== What you should do ==
What lines of the data hold the string "agent"? Pull each one out.

== Records contained in a dataset ==
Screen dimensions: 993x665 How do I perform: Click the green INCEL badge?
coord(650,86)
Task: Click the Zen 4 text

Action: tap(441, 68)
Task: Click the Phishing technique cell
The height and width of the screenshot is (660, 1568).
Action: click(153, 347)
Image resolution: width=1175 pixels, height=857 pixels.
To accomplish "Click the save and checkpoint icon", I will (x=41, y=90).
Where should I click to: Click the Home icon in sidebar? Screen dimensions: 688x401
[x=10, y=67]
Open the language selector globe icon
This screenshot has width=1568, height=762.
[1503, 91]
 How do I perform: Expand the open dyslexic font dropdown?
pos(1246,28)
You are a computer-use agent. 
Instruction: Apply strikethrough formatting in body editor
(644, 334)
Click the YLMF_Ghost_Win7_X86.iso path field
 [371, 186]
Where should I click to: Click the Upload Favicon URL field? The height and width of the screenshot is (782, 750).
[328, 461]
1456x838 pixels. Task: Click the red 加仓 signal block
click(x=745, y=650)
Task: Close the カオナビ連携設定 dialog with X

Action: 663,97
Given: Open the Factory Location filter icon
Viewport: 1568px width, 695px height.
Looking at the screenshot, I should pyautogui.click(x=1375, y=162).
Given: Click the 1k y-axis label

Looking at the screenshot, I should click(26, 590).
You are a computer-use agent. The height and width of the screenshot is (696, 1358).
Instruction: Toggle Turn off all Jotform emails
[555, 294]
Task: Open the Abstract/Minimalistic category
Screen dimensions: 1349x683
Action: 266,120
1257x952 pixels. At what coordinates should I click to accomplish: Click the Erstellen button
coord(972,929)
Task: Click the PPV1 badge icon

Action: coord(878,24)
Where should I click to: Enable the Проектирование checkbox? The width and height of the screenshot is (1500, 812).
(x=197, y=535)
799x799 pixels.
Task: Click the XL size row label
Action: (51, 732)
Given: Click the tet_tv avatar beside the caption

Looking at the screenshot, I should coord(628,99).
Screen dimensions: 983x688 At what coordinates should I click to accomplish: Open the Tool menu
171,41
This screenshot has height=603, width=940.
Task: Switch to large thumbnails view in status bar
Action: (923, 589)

== Problem solution ==
You are a computer-use agent. 
You are a computer-use agent. The height and width of the screenshot is (696, 1358).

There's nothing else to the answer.